> _MATERIAL SUPPLIED_

** begin **

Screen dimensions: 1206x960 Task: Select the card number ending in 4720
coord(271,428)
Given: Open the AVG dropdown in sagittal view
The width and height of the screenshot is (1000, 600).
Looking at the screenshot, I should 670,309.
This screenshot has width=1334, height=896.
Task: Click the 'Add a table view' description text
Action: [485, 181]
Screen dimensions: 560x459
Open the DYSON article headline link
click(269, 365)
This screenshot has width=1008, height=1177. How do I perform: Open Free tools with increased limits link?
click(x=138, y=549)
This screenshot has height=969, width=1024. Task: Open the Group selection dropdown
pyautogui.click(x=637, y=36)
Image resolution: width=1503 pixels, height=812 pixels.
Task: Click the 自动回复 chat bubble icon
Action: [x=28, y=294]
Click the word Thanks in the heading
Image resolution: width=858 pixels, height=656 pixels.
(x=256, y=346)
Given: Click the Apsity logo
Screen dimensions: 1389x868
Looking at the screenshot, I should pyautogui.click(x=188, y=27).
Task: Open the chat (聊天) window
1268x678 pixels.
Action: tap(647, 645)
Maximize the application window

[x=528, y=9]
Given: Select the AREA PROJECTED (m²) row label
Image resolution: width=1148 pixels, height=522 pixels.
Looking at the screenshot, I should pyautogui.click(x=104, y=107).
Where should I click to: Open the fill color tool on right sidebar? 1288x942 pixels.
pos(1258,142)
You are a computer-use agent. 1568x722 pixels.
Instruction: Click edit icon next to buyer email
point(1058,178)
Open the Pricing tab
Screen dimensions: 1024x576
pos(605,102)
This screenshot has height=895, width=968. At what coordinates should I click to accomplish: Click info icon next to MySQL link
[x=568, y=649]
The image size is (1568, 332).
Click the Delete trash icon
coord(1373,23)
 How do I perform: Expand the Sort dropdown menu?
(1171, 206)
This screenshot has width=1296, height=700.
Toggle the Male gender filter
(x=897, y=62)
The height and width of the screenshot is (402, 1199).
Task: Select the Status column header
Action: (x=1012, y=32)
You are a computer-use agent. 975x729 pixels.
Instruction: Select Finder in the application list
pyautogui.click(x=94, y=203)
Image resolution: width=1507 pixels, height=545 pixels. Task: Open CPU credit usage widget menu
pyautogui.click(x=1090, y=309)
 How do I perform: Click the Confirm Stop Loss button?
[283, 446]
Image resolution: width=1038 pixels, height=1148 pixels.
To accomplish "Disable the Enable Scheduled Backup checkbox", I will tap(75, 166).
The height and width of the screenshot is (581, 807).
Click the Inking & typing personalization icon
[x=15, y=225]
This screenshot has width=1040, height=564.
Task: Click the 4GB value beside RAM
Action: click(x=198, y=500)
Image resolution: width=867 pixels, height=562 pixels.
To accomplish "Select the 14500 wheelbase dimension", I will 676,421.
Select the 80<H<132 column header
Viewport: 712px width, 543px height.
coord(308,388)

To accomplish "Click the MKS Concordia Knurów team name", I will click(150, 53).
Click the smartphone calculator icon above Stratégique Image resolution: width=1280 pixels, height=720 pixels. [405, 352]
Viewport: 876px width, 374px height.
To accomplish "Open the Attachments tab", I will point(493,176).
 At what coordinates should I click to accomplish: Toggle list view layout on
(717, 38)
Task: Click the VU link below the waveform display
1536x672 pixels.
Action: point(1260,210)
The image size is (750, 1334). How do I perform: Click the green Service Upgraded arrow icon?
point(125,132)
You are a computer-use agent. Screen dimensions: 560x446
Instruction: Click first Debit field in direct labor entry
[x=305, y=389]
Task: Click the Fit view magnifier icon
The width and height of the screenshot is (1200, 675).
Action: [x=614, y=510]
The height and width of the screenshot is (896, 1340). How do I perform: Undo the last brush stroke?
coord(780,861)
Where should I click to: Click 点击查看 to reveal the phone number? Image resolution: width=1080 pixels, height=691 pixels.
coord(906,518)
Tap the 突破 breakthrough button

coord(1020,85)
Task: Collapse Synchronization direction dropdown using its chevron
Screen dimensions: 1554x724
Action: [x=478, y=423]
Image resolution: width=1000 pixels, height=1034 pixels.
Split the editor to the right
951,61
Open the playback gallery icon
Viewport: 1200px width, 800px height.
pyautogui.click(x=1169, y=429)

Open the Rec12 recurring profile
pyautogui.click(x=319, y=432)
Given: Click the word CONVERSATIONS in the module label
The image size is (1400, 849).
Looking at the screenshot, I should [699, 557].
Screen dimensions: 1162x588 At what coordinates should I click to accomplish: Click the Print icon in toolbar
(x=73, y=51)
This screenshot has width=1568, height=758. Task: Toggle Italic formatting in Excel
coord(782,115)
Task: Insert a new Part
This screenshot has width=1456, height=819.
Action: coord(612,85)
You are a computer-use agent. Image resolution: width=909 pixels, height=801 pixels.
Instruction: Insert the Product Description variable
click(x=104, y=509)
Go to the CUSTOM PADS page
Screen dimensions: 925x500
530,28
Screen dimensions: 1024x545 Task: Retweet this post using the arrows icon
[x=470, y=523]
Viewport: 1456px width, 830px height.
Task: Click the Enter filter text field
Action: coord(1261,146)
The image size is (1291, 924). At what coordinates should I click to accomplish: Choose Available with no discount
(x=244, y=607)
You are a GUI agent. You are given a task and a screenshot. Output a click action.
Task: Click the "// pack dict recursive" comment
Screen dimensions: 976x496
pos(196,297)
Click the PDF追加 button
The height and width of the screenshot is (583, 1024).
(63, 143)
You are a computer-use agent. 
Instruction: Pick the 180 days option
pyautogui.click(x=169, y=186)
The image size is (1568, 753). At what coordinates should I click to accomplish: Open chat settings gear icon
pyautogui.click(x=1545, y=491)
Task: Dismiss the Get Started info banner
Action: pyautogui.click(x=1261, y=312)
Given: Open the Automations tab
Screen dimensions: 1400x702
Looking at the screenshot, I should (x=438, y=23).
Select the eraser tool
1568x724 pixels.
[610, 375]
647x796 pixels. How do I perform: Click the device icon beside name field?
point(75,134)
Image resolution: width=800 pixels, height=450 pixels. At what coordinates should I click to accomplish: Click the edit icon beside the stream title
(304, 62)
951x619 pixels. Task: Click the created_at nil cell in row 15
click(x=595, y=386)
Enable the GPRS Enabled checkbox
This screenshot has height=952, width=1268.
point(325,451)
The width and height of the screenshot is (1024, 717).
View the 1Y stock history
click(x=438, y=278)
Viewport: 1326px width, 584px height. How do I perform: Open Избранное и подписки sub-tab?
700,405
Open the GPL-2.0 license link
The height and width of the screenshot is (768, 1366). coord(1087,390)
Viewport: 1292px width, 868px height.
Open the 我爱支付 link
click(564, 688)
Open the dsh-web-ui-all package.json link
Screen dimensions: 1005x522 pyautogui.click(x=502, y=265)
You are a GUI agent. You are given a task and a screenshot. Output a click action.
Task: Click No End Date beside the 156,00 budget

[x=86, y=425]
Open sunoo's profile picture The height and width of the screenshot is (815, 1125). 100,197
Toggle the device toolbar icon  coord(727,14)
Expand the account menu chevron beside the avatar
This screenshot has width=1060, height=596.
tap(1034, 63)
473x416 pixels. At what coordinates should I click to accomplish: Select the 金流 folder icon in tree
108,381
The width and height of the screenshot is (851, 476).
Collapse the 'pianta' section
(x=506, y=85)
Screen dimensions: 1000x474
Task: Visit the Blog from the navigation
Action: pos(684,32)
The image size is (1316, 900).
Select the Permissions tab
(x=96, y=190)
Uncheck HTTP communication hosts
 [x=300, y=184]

** end **

> _GOAL OF THE EXERCISE_
Could you reproduce the listing above word for word, from the line with "Given: Click the word" to the line with "(x=244, y=607)", both lines included and nothing else?

> _FINAL RESULT_
Given: Click the word CONVERSATIONS in the module label
The image size is (1400, 849).
Looking at the screenshot, I should [699, 557].
Screen dimensions: 1162x588 At what coordinates should I click to accomplish: Click the Print icon in toolbar
(x=73, y=51)
This screenshot has width=1568, height=758. Task: Toggle Italic formatting in Excel
coord(782,115)
Task: Insert a new Part
This screenshot has width=1456, height=819.
Action: coord(612,85)
You are a computer-use agent. Image resolution: width=909 pixels, height=801 pixels.
Instruction: Insert the Product Description variable
click(x=104, y=509)
Go to the CUSTOM PADS page
Screen dimensions: 925x500
530,28
Screen dimensions: 1024x545 Task: Retweet this post using the arrows icon
[x=470, y=523]
Viewport: 1456px width, 830px height.
Task: Click the Enter filter text field
Action: coord(1261,146)
The image size is (1291, 924). At what coordinates should I click to accomplish: Choose Available with no discount
(x=244, y=607)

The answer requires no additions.